#### Task objective:
Turn the data below into a JSON list of strings with one string per line and no blank lines included, starting at its first line and continuing up to and including the line containing "click(x=430, y=525)".

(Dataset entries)
--------------------------------------------------

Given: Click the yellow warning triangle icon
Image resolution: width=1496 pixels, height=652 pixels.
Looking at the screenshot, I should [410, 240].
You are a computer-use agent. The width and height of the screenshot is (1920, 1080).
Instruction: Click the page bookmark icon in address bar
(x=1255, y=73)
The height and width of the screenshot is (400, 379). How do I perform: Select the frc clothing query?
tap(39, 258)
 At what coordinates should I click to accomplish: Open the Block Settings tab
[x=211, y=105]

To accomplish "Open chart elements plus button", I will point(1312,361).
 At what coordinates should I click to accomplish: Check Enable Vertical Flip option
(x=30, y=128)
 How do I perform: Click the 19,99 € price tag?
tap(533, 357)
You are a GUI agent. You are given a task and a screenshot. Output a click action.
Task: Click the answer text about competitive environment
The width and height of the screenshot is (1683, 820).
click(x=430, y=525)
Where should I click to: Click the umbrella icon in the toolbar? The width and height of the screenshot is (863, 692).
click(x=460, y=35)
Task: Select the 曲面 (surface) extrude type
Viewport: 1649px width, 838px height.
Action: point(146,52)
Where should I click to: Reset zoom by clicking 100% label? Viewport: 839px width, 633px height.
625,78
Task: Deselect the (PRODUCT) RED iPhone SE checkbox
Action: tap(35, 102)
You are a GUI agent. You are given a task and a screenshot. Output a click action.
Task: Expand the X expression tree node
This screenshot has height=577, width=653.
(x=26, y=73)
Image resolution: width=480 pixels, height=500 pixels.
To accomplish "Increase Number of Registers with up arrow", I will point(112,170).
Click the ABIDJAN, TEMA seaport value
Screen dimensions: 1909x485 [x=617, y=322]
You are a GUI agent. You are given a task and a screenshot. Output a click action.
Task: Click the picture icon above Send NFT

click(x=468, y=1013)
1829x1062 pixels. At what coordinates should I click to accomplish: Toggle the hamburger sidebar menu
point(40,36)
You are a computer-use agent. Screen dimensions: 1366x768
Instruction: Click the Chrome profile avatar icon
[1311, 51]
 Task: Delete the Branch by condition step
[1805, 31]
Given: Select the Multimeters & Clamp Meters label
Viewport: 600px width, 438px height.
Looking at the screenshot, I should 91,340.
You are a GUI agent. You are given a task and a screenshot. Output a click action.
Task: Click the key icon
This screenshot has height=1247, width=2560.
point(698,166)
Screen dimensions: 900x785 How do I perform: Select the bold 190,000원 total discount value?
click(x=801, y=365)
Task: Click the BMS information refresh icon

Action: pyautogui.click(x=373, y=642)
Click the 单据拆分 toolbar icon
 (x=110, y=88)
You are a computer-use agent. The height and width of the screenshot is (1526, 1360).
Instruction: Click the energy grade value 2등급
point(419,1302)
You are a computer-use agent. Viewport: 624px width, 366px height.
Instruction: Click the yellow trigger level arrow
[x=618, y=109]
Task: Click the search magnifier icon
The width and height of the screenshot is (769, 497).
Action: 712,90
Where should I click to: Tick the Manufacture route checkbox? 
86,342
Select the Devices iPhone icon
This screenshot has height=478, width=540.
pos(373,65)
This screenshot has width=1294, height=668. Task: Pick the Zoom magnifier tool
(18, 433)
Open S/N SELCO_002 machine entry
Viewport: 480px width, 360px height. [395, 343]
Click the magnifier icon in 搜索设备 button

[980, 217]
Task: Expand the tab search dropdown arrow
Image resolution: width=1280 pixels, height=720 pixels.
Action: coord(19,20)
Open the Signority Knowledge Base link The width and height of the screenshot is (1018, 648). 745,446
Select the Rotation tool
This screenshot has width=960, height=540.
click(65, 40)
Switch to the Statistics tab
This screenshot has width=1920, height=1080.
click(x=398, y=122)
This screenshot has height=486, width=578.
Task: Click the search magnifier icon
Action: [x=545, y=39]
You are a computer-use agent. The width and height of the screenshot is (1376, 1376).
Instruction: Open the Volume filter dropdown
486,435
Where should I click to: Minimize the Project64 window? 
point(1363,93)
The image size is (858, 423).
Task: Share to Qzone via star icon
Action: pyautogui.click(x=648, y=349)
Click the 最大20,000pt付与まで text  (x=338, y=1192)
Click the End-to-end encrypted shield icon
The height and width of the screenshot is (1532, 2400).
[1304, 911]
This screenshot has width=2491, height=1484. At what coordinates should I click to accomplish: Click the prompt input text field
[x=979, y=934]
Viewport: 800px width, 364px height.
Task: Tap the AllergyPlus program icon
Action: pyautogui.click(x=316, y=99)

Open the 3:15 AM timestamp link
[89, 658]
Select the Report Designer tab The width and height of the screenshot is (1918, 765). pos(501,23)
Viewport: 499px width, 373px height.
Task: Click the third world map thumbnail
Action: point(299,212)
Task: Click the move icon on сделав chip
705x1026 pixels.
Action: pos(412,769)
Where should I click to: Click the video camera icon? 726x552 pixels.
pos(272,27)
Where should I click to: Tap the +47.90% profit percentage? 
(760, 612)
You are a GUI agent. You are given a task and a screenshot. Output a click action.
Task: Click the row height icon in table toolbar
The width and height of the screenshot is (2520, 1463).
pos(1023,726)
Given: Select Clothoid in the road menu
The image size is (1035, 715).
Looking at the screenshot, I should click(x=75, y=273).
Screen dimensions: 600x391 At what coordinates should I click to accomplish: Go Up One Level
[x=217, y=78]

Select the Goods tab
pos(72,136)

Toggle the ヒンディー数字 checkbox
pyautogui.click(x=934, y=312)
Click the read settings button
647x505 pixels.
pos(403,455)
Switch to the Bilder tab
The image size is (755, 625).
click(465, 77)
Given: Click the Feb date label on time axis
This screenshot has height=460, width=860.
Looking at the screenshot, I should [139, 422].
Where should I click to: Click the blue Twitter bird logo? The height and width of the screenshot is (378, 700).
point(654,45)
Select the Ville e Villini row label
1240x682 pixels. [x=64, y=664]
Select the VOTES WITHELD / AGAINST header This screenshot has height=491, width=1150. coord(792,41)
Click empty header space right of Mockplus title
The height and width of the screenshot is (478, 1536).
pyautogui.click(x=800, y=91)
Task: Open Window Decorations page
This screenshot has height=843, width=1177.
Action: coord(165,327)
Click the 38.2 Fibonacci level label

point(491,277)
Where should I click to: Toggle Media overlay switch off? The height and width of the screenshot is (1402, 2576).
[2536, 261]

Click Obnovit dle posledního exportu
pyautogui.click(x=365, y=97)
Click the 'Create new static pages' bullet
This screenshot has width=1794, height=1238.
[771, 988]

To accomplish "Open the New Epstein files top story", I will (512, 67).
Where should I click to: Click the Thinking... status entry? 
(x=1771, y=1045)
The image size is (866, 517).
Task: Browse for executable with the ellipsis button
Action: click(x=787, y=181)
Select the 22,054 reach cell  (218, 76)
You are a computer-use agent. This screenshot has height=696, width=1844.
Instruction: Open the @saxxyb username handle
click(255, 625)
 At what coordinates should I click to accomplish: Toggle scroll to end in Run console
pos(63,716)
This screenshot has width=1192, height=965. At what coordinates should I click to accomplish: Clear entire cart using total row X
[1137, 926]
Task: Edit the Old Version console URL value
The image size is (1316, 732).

--------------------------------------------------

#### Solution to this problem:
[
  "Given: Click the yellow warning triangle icon",
  "Image resolution: width=1496 pixels, height=652 pixels.",
  "Looking at the screenshot, I should [410, 240].",
  "You are a computer-use agent. The width and height of the screenshot is (1920, 1080).",
  "Instruction: Click the page bookmark icon in address bar",
  "(x=1255, y=73)",
  "The height and width of the screenshot is (400, 379). How do I perform: Select the frc clothing query?",
  "tap(39, 258)",
  " At what coordinates should I click to accomplish: Open the Block Settings tab",
  "[x=211, y=105]",
  "To accomplish \"Open chart elements plus button\", I will point(1312,361).",
  " At what coordinates should I click to accomplish: Check Enable Vertical Flip option",
  "(x=30, y=128)",
  " How do I perform: Click the 19,99 € price tag?",
  "tap(533, 357)",
  "You are a GUI agent. You are given a task and a screenshot. Output a click action.",
  "Task: Click the answer text about competitive environment",
  "The width and height of the screenshot is (1683, 820).",
  "click(x=430, y=525)"
]